A drink company that began with a diagnosis
Or: how the worst day of a freshman year became a business plan
Here is a fact that is either grimly ironic or quietly perfect, depending on your mood: the founder of an electrolyte-drink company got his start because a diagnosis forced him to read ingredient labels very carefully. Jerome Tse was a Division III rower at Cornell's Hotel School when, on Christmas Eve of his freshman year, he learned he had cancer. He was treated at Dana-Farber Cancer Institute in Boston, went through chemotherapy, and came out the other side - and has stayed cancer-free for more than a decade since.
The part that turned into a company was what happened in between. Recovering, Tse changed his diet toward organic, plant-based food, and went looking for hydration drinks that fit. What he found on the shelf did not: the mainstream sports drinks and rehydration solutions were, to his taste, over-processed. So he did the thing that founders do in the retelling and that is genuinely hard in the moment - he made his own. Coconut water, sweet potato, ginseng root, sea salt, maqui berries. Ingredients you can picture in a field rather than a lab.
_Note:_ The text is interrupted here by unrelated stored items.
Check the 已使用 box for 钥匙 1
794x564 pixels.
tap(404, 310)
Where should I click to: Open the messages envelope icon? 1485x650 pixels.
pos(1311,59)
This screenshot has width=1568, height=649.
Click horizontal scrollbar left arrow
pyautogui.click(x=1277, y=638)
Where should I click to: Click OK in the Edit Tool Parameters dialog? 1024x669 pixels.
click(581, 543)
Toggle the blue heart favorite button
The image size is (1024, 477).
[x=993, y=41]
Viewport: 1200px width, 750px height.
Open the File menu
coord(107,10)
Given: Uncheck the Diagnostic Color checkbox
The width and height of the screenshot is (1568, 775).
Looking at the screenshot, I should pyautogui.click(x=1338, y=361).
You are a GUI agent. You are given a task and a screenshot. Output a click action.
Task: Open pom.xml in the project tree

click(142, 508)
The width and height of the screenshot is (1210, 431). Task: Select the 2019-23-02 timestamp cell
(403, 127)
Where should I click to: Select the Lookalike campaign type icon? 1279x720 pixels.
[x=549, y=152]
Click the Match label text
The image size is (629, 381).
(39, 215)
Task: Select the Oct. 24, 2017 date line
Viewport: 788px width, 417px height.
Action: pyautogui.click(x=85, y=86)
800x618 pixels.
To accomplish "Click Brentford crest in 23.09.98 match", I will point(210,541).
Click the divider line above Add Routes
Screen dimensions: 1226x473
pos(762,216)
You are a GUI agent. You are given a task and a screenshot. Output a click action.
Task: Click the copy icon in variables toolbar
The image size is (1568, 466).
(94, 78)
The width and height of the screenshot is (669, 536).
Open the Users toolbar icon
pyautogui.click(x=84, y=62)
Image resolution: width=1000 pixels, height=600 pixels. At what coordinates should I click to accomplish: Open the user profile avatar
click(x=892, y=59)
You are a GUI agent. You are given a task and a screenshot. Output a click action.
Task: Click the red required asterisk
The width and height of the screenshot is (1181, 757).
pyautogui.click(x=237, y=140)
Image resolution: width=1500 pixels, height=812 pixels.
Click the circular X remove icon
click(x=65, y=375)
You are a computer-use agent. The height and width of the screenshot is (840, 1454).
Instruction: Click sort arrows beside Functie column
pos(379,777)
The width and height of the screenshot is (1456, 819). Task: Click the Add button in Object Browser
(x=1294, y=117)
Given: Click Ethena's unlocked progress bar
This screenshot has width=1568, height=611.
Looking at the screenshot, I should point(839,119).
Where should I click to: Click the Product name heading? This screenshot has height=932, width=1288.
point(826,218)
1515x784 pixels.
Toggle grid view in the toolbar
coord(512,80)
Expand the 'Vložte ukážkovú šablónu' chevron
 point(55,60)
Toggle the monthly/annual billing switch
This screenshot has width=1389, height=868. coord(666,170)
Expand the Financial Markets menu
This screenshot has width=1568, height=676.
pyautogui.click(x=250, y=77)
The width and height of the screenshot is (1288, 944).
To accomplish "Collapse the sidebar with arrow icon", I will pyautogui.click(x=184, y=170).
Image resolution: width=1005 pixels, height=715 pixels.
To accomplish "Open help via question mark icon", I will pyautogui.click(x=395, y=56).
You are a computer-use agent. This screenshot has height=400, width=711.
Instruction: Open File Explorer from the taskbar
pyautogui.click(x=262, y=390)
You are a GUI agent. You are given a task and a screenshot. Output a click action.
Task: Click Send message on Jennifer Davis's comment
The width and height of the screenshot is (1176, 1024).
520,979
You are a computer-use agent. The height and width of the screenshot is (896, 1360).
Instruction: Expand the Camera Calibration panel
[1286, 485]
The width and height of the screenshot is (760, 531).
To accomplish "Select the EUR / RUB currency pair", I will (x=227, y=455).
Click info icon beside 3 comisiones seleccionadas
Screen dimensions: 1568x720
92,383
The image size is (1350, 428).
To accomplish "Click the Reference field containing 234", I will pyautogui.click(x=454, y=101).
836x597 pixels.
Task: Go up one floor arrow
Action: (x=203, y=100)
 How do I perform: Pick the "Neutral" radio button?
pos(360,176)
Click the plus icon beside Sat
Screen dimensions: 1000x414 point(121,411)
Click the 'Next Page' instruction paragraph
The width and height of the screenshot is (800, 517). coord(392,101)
The company that grew out of that - Berri Organics - now sells two lines. Berri Lyte, an organic plant-based electrolyte solution pitched as a cleaner alternative to products like Pedialyte, and Berri Fit, a line of fitness beverages and powders. It is a straightforward CPG business with one unusual feature bolted onto the front of it: a portion of every sale goes to the pediatric cancer causes connected to the founder's own treatment. The mission is not a slide at the back of the deck. It is the reason the deck exists.